I knew all along that the relationship would never work out — it was a friendship of convenience between two spoiled, selfish people who would only stick together while they thought they could get something from one another. Oh well, Donald still has a few potential dates for the prom on Saturday.

Putin was one of the last heads of state to acknowledge Biden’s win; Mexico’s Andrés Manuel López Obrador, Brazil’s Jair Bolsonaro and North Korea’s Kim Jung Un are other holdouts.

I can see where Bolsonaro and Kim have a lot in common with the loser-in-chief, but I was baffled by Obrador. Shouldn’t Mexico be happy to see a bigoted basher out of office? But here’s a brief explanation:

Few expected López Obrador, elected in July 2018, to openly embrace Trump and his hard-line border policies after all the dirt thrown. But that’s just what happened.

At heart, the two men are nationalists more concerned with domestic business than foreign affairs, experts say.

“I think we need to understand that AMLO has an uncommon worldview,” said Duncan Wood, director of the nonpartisan Wilson Center’s Mexico Institute in Washington, D.C. “He is much more focused on what happens internally than what happens in the United States. He wants the world to know he isn’t beholden to the United States.”

OK, I can respect that — it’s not so much an affection for Trump as it is a need to stand independent of the US, no matter who holds the office.

No rest for the weary

Time to crash down into reality. Meet Bob Good, the newly elected congressvermin from Virginia.

You think electing Biden made everything all better? Think again.

  • Virginia just elected a Trumpkin. He’s going to be poisoning congress for the next few years.
  • He’s addressing a rally of unmasked people, not wearing a mask.
  • His message is that we have a very serious virus, but the pandemic is fake.

Huh. The US didn’t suddenly become smarter on 4 November. I guess the work has only just begun.

The Wall Street Journal opinion pages have always been garbage, anyway

In case you hadn’t heard already, the WSJ published an appalling bit of nonsense from a Joseph Epstein in which, for some unexplained reason, he decided the important issue of the day is to berate Jill Biden for using the title “Dr.” I know. It’s idiotic. She earned the title, use it. There’s a serious reek of sour grapes here, since Epstein has, at best, a BA. Nothing wrong with that, all of my students graduate with a BA, and I’m proud of them. If you want to see it dissected, with excerpts, here’s the summary for you, complete with summary diagram.

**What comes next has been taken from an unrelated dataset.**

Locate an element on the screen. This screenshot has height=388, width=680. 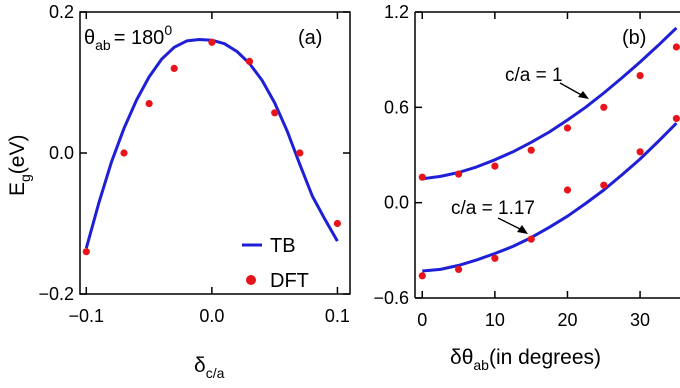
legend-dft-label: DFT is located at coordinates (290, 281). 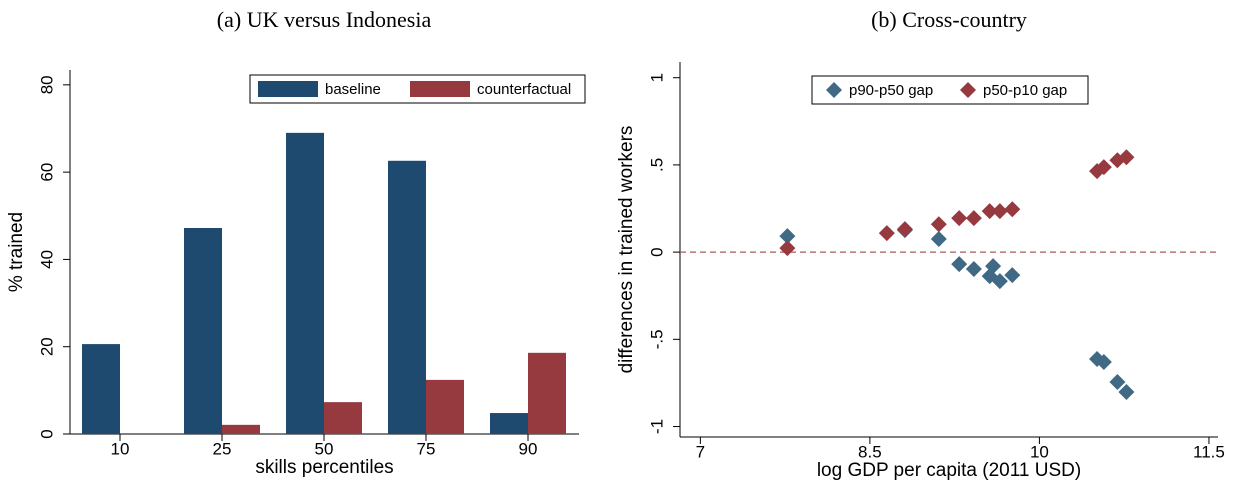 I want to click on legend-box, so click(x=950, y=90).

But here’s the deal: among themselves, academics tend not to use fancy titles for each other. We might use them when introducing a colleague to others (but see below), but many of us won’t expect it even with our students, or anyone else for that matter. That goes for all you readers, too — I’d rather you didn’t address me as Dr Myers. That feels weird.

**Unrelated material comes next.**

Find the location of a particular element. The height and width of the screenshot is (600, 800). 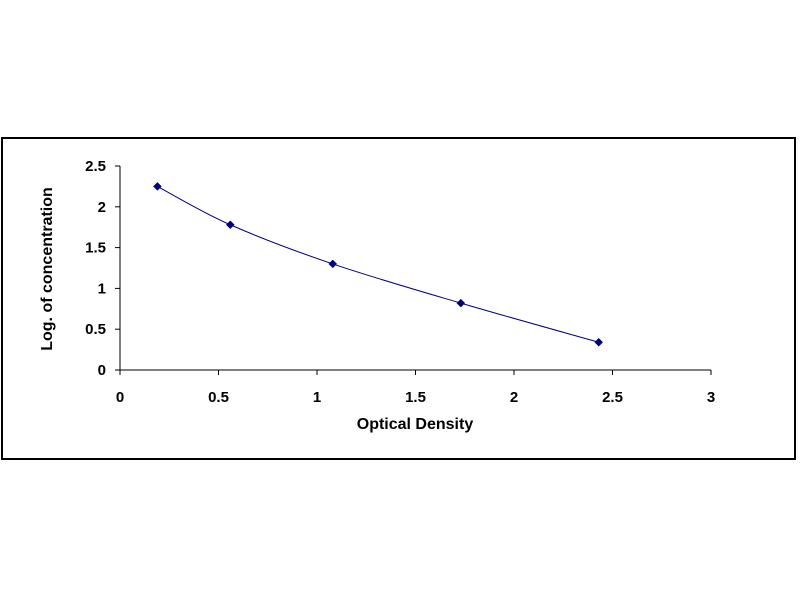

y-tick-label: 0.5 is located at coordinates (96, 330).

One exception, though: if you try to tell me that you’re not going to call me Dr because I only have a mere biology Ph.D., then for you, I’m going to have to insist on the formality.

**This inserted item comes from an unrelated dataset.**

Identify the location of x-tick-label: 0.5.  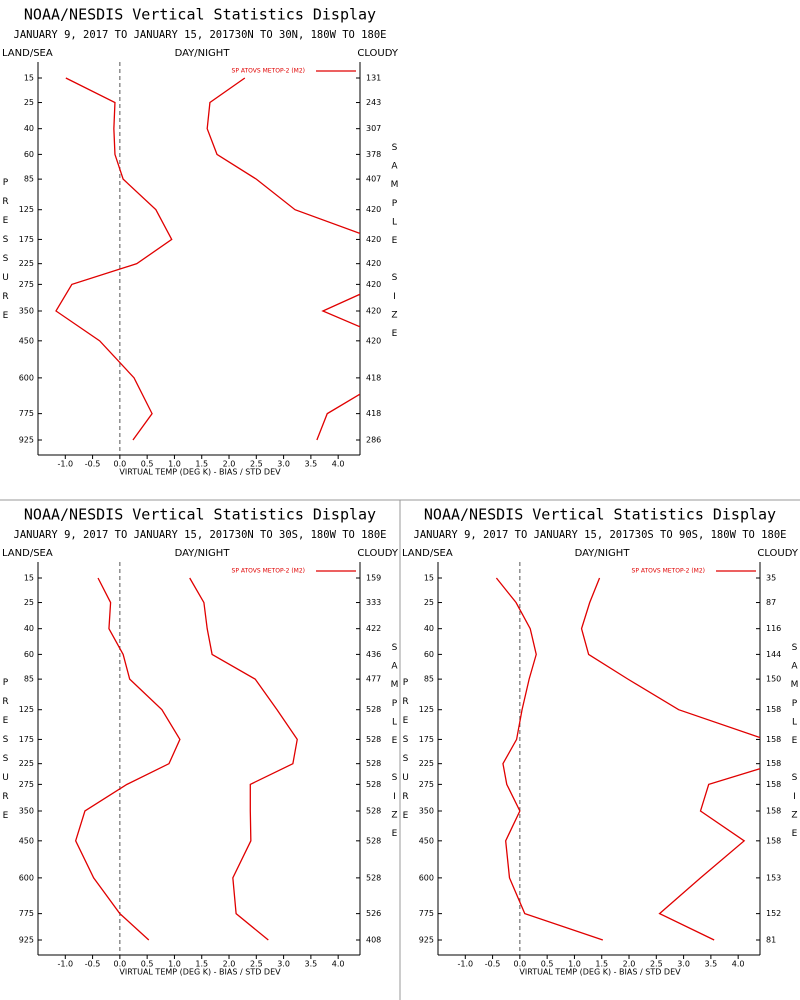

Also, these data bring me up short. There’s a tendency for male academics to be more informal with female academics than with their fellow men.

Wow. When women introduce women, they’ll nearly 100% of the time use their title; when men introduce women, it’s down to less than half the time. That’s simple misogyny, diminishing the accomplishments of women, which Epstein has to an extreme degree, but a surprising number of us men also share. I think I tend to get formal when doing formal introductions, so I don’t think I’m guilty of that, but I’ll be more conscious of the problem in the future. I wouldn’t want to Joey Epstein myself, you know. No one wants that.